5 When the servants of King Hezekiah came to Isaiah, 6 Isaiah said to them, “Say to your master, ‘Thus says the Lord: Do not be afraid because of the words that you have heard, with which the servants of the king of Assyria have reviled me. 7 Behold, I will put a spirit in him, so that he shall hear a rumor and return to his own land, and I will make him fall by the sword in his own land’” (2 Kings 19:5-7).

Now therefore behold, the Lord has put a lying spirit in the mouth of these your prophets. The Lord has declared disaster concerning you (2 Chron 18:22).

And if the prophet is deceived and speaks a word, I, the Lord, have deceived that prophet, and I will stretch out my hand against him and will destroy him from the midst of my people Israel (Ezk 14:9).


Thanks for your time. Two or three quick final points:

i) One pillar of your argument was climate change. Another pillar of your argument was Pharaoh as a paradigm-case of a climate change skeptic. When challenged, you confess yourself unqualified to defend either pillar of your argument. Although I appreciate your intellectual modesty, which is in short supply, that leaves your argument in shambles.

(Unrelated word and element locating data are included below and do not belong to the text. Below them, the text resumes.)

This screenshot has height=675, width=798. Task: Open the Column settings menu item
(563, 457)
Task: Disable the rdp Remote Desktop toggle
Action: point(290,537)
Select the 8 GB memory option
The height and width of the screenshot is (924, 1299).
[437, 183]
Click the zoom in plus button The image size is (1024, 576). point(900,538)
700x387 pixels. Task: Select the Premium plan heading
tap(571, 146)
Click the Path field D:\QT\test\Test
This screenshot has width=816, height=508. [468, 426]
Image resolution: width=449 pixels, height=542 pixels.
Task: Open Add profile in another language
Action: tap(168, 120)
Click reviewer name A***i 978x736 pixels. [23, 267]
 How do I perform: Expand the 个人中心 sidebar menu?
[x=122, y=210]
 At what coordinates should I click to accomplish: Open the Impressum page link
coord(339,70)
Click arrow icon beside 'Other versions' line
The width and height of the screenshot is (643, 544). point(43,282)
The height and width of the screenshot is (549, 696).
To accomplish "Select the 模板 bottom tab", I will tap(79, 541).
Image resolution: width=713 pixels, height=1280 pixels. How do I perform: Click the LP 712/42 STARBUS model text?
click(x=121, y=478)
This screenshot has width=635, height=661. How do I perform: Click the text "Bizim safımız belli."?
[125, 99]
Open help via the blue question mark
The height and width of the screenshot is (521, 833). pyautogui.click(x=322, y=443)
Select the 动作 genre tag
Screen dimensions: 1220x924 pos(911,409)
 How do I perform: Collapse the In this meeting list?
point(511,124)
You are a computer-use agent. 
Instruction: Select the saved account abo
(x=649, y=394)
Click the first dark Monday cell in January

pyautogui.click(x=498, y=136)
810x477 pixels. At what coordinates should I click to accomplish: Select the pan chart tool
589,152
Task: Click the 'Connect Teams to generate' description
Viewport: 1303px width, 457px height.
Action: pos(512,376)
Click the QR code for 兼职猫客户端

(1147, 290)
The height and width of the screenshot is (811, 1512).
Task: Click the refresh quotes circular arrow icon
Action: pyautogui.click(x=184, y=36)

ii) Second, we need to have the critical detachment to distinguish what we think the Bible says from our perspective on the Bible. In the interpretive process, you can’t reasonably begin with what you’re prepared to believe is true, then use that to leverage your interpretation. For what the Pentateuchal narrator believed is independent of what you happen to believe. And it’s quite possible that what he believed is at variance with what you would write if you were the author of the Pentateuch. What if the Pentateuchal narrator did, in fact, believe that God is guiding some people (i.e. Pharaoh) with a “heavy hand” to bring about a grand plan? Are you denying to the narrator the freedom to assume a viewpoint at odds with your own? Isn’t that terribly parochial on your part?

iii) And to the extent that you believe in the authority of the Bible, then that would obligate you to accept the viewpoint of the narrator, even if it clashes with your preconceptions.

But thanks for your time. And I look forward to reading your sequel article (or blog post).